As most of our impact sits in our value chains, procurement has an enormous role to play in reducing climate-changing greenhouse gas emissions from its place at the interface between the business and its supply chain. Beyond making smart choices in the sourcing phase, working closely with existing supplier stakeholders is the only way procurement functions can meaningfully reduce scope 3 emissions.
Child labour & modern slavery in the supply chain
In the world’s least developed countries, around one in four children (aged 5-17) are subject to child labour – defined as doing work that deprives children of their childhood, the chance at schooling, their development, their well-being, or their dignity. Around 70% of these children are coerced into dangerous agricultural work, and it is estimated that as a result of growing poverty in the wake of the initial waves of the COVID-19 pandemic, an additional 8.9 million children are at risk of being pushed into child labour by the end of 2022.
Additionally, it’s estimated that over 40 million people worldwide are victims of modern slavery – 25 million of them exploited for forced labour. The pervasiveness of these issues means that the likelihood of businesses and governments across the world purchasing goods and services derived in some part from modern slavery or from child labour is very high. Few can forget the BooHoo scandal from 2020, when it emerged that a company in the fast fashion giant’s supply chain was paying their Leicester garment workers as little as £3.50 per hour, well below even the UK’s minimum wage.
In the UK, despite the introduction of the Modern Slavery Act in 2015, around 40% of expected respondents still don’t comply by producing a statement outlining their commitment to eliminating forced labour from their business practices. It’s crucial that businesses work closely with their suppliers to eliminate both child labour and modern slavery in their supply chains, so that the practice can be eliminated everywhere over time.
Fair living wage
A fair living wage is defined as the pay required to cover the true cost of living of a worker and their families.
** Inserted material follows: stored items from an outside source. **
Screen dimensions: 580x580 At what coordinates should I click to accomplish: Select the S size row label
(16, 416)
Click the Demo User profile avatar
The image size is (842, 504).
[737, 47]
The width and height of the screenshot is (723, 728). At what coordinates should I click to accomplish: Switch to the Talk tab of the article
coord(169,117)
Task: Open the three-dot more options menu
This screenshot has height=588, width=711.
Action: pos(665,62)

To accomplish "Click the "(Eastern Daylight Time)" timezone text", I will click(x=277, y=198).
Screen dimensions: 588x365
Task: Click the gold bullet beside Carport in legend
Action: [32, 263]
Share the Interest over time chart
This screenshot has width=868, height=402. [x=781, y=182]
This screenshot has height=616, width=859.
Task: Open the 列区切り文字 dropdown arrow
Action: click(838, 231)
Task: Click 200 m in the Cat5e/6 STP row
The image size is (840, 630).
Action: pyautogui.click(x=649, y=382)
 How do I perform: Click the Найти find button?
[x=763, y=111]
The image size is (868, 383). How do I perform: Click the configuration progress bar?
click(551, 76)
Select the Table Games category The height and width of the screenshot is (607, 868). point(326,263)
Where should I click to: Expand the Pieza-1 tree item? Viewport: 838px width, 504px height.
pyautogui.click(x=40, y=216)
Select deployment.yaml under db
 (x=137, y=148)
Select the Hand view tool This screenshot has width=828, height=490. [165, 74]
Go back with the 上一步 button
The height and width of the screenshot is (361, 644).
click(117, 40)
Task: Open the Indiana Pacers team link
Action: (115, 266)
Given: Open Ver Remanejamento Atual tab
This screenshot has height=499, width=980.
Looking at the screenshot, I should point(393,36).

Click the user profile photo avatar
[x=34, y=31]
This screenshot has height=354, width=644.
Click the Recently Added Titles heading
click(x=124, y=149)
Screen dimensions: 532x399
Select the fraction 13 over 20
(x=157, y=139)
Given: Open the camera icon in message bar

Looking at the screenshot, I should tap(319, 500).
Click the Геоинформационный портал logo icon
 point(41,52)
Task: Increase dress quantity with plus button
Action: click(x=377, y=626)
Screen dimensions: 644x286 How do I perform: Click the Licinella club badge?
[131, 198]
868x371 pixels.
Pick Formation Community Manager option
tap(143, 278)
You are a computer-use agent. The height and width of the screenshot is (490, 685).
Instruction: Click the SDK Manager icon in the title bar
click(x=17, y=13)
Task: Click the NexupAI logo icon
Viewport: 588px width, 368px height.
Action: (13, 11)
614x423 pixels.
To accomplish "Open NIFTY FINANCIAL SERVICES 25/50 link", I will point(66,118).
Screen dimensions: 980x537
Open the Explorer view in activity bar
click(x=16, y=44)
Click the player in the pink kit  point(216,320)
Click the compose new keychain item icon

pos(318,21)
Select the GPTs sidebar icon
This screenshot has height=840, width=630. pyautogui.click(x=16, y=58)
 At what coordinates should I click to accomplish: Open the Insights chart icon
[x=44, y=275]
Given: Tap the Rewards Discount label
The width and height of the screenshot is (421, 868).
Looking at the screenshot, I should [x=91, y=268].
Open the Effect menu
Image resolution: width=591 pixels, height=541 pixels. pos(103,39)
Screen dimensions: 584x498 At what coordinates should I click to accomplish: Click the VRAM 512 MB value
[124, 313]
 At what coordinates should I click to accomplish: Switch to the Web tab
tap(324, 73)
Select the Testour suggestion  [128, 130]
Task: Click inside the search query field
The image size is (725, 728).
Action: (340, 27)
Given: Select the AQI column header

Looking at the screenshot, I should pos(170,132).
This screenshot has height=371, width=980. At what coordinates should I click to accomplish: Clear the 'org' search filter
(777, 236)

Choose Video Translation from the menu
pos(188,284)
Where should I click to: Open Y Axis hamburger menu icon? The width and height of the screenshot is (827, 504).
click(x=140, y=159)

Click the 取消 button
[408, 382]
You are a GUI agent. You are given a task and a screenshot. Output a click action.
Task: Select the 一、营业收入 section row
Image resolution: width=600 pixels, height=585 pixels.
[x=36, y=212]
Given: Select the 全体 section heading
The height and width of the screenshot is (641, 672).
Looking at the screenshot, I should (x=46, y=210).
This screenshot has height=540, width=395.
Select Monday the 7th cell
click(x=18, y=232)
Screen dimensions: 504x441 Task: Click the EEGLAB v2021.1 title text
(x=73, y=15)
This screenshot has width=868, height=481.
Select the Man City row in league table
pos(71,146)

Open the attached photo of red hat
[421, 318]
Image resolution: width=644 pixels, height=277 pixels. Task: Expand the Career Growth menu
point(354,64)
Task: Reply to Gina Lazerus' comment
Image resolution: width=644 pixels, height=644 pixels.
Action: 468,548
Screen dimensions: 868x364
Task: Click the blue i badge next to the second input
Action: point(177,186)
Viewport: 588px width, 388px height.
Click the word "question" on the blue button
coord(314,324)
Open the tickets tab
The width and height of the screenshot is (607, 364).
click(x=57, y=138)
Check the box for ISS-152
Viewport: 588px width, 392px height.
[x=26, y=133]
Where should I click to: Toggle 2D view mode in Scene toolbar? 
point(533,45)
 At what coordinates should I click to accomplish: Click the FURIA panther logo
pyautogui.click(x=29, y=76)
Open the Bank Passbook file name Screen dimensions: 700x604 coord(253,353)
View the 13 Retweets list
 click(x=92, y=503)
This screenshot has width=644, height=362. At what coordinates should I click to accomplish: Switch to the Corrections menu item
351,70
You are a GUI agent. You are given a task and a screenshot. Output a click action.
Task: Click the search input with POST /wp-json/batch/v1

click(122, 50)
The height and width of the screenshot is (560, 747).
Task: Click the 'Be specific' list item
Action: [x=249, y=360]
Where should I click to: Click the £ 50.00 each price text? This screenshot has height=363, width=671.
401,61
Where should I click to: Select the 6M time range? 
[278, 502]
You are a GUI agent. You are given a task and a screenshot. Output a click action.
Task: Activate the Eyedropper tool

This includes necessities such as shelter, food, healthcare, clothing, transportation, and education, in addition to buffer money for emergencies and the preservation of dignity.
It is important to note that a supplier meeting minimum wage requirements in their given country is not a marker of fair living wage progress. Even in the UK, for example, the Centre for Research in Social Policy at Loughborough University found that in 2021 the very minimum acceptable salary for a single person to secure an ‘acceptable’ standard of living was £20,400, commonly referred to as the ‘Real Living Wage’. The government’s National Living Wage for the same year was £17,400.
Understandably, this situation is worse in developing nations where factors such as the fiscal and cultural legacy of European colonialism, non-existent wage legislation, and limited employment options leave workers with no choice but to accept poverty wages from employers, trapping them in a cycle of employment that cannot support them, their families, and their livelihoods.
Large global enterprises have a huge role to play in the shift towards true living wages by using their buying power to incentivise companies to pay their workforce enough to meet the regional cost of living.
Gender & race pay gap
In 2020, full-time working women in the USA made 83 cents for every dollar earned by men, according to the US Census Bureau, with black men earning 87 cents on the dollar compared to white men. The picture is even bleaker where race and gender intersect, with Black women being paid just 64% and Hispanic women 57% of what white non-Hispanic men earned that year.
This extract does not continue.